Project 3: Scene recognition with bag of words

mashby's writeup

Intro

In the bag of words approach to image classification, a scene is categorized by the frequencies of the appearance of a each of a set of visual words that appear in the image. For this project, scenes are classified with the bag of words approach by training and testing on 15 image categories.

The algorithm

The first step in the algoritm is to collect features on a set of images and create a visual vocabulary, or bag of words. For my implementation, I sample 300 random SIFT featues for each of 100 pictures in 15 categories (1500 picutes total, 450,000 total samples). SIFT features are taken with size set to 4 and step set to 8 (as suggested in the handout). Then, from this set of 450,000 random featues, a vocabulary is created by running kmeans and clustering these features, and using the centers as our words.

The next step is to convert each of the training images to a histogram representation, that is, convert each image into a histogram that keeps track of the frequency of words in our vocabulary that appear. To do this, SIFT features are extracted from each image with the same parameters as above (size = 4 and step = 8), and then using distances between each of the feature vectors and the vocab vectors, a nearest vocab neighbor is chosen for each SIFT vector which adds one vote for that vocab word to the histogram.

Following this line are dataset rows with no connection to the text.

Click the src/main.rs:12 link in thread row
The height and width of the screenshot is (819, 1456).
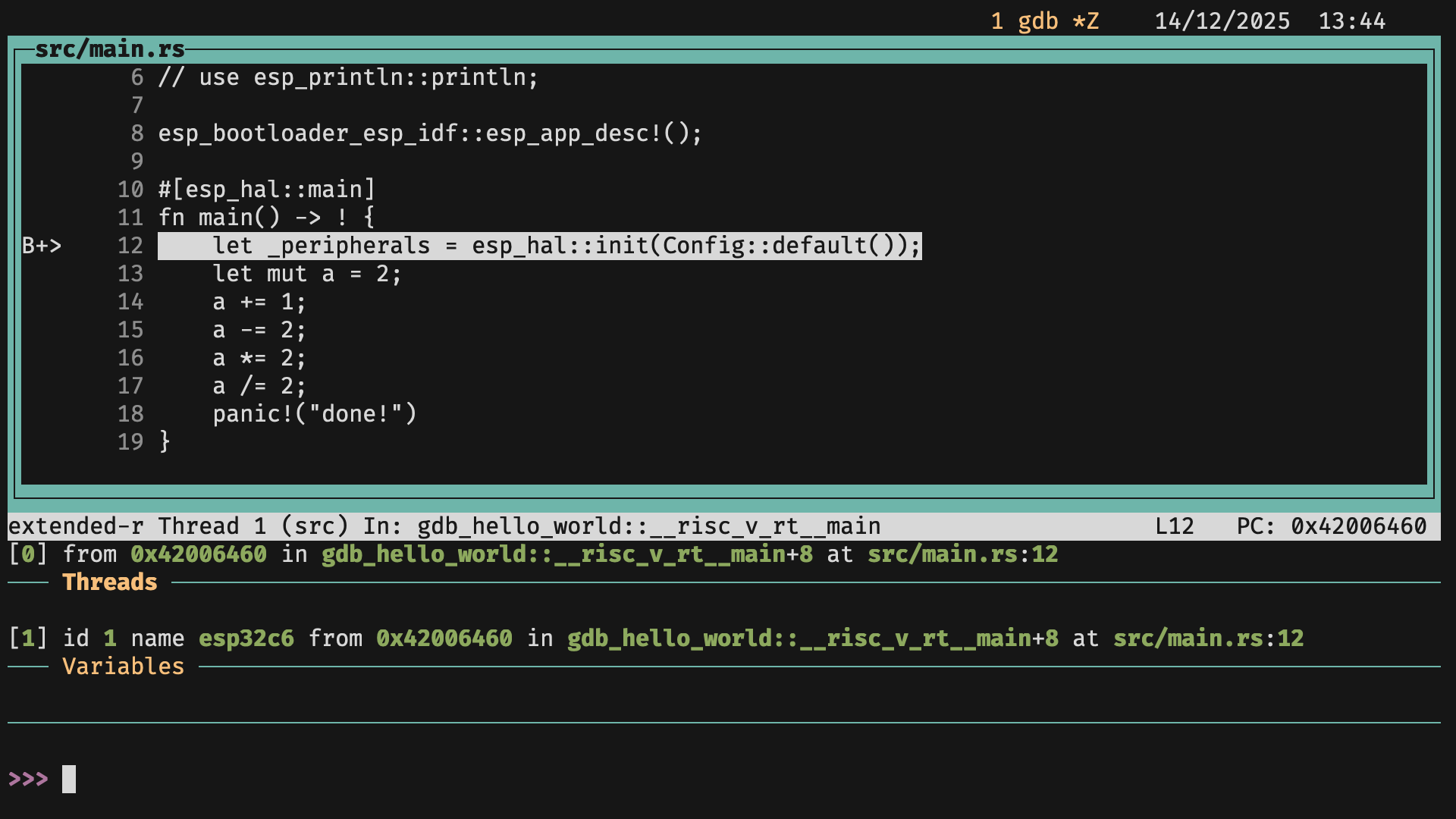[1208, 639]
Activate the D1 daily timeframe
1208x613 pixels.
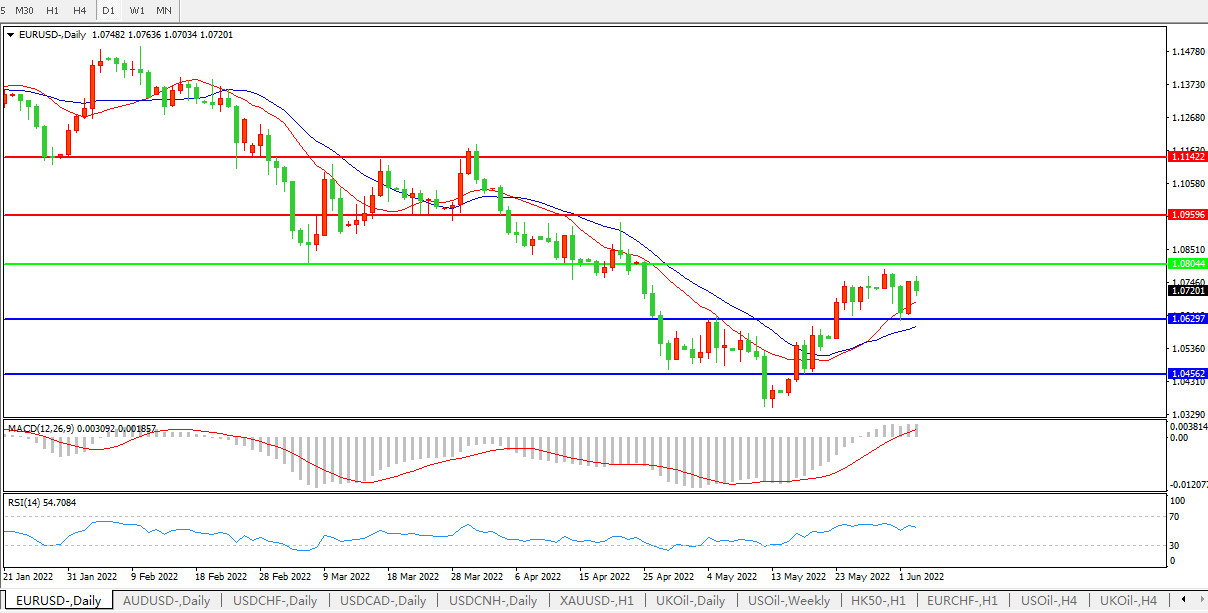coord(109,10)
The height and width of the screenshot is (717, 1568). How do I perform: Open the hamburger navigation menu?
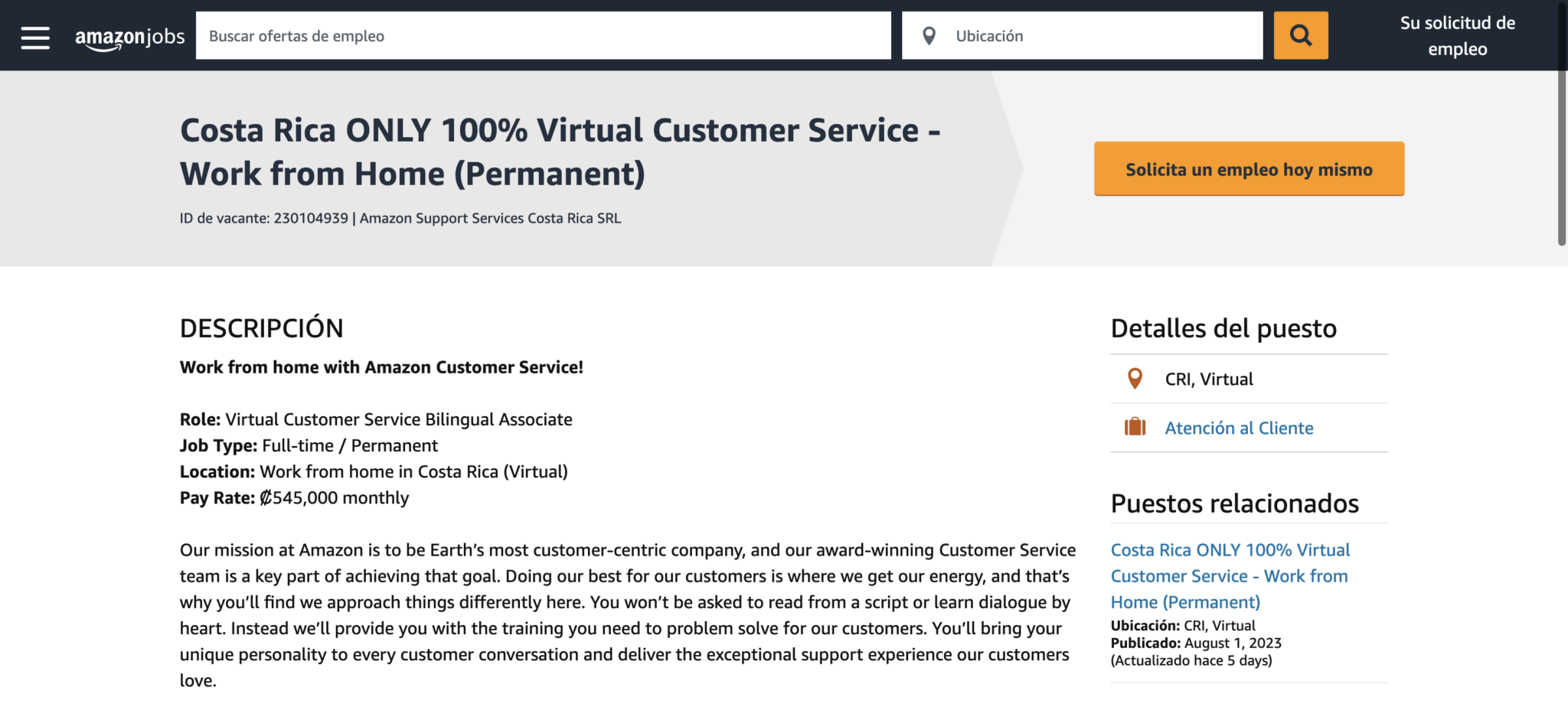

For the next three steps (learning a set of SVMs from the histograms, testing images, and scoring), I generally stuck with the baseline provided. I kept the linear kernel and lambda at 0.1

Results

Average accuracy: 62.53%

Here are the results, with accuracy of classfication organized by image category:

Suburb		96%
Forest		79%
InsideCity	93%
OpenCountry	79%
TallBuilding	62%
Bedroom		84%
Kitchen		44%
Store		55%
Coast		74%
Highway		89%
Mountain	43%
Street		33%
Office		50%
Industrial	10%
Livingroom	47%
 

Here's the confusion matrix visualization

While performing superbly for a select few categories, my bag of words implementation has somewhat mixed results. With the features randomly selected and clustered in this attempt, performance ended up being very high for 'Suburb' and 'InsideCity' categories, but performace was poor for others, particularly for the 'Industrial' category. On the whole, results were decent, with a fairly baseline average accuracy of 62.5%